As he searches for a coherent foreign policy during his first months in office, Trump has celebrated but often inflated the effect of military actions. The massive shows of strength, at times, have seemed to be a strategy unto themselves.
“If you look at what’s happened over the last eight weeks and compare that really to what’s happened over the past eight years, you’ll see there’s a tremendous difference, tremendous difference,” Trump told reporters after the military unleashed the giant bomb on a largely unpopulated region of the Afghan wilderness. “This was another very, very successful mission.”
U.S. military officials estimated that the giant bomb killed 36 Islamic State fighters.
Trump’s full-on embrace of military force offers a sharp contrast to Barack Obama, who promised to end America’s wars and who worried publicly about escalation and overreach, often to the point of paralysis. Trump has taken the polar opposite approach, and for the moment he seems to be benefiting.
Some foreign leaders took comfort in the speed of Trump’s response after Syrian President Bashar Assad allegedly used chemical weapons against his own people.
“In Asia, they appreciated the decisiveness,” said Richard Fontaine, a former foreign policy adviser to Sen. John McCain, R-Ariz., and president of the Center for a New American Security. “They see this as a sign that the administration will move quickly in response to events.”

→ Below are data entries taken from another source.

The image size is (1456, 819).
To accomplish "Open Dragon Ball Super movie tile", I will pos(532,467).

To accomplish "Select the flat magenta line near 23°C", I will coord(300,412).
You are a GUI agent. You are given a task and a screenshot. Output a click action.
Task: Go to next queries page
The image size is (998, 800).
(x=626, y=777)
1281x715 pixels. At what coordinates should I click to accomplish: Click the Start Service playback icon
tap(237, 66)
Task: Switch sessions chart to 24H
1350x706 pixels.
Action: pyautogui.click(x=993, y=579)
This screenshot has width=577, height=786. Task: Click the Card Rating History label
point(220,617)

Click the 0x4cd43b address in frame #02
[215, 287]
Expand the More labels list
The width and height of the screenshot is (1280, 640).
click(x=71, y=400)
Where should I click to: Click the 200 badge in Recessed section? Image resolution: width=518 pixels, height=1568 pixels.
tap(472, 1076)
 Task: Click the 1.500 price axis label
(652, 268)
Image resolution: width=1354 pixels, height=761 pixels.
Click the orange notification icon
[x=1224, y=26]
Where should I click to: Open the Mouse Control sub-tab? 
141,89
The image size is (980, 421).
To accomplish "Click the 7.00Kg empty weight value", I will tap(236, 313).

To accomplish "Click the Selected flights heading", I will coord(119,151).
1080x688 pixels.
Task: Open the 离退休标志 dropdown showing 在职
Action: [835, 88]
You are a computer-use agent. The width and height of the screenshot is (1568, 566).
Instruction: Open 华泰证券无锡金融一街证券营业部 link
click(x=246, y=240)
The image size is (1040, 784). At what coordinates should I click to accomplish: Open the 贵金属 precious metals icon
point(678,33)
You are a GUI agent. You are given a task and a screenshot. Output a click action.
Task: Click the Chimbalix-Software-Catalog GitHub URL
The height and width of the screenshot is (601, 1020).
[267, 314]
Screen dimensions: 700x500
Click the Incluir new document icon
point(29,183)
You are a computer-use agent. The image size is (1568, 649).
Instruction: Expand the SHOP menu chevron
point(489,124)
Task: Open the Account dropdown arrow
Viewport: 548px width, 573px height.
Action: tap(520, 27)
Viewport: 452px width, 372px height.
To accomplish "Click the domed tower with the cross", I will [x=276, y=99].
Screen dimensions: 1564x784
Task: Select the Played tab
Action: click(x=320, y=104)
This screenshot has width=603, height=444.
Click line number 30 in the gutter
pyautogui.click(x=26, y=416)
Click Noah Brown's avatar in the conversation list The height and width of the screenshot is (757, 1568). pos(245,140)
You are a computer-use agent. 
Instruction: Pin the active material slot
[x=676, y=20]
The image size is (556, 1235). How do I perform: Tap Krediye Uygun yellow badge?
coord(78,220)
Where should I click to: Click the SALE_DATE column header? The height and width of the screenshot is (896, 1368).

The tough talk and the cruise missile strike have provided a small boost to Trump’s approval rating at home and have drawn widespread cable news coverage, distracting from his domestic struggles and the ongoing probe into contacts between his campaign officials and Russia.
Trump also has drawn praise from a foreign policy community that has blanched at his criticism of NATO and worried about his isolationist, “America First” instincts.
The big question is whether Trump’s recent military maneuvers can be fashioned into a long-term strategy or whether they are the Trump foreign policy equivalent of an angry tweet.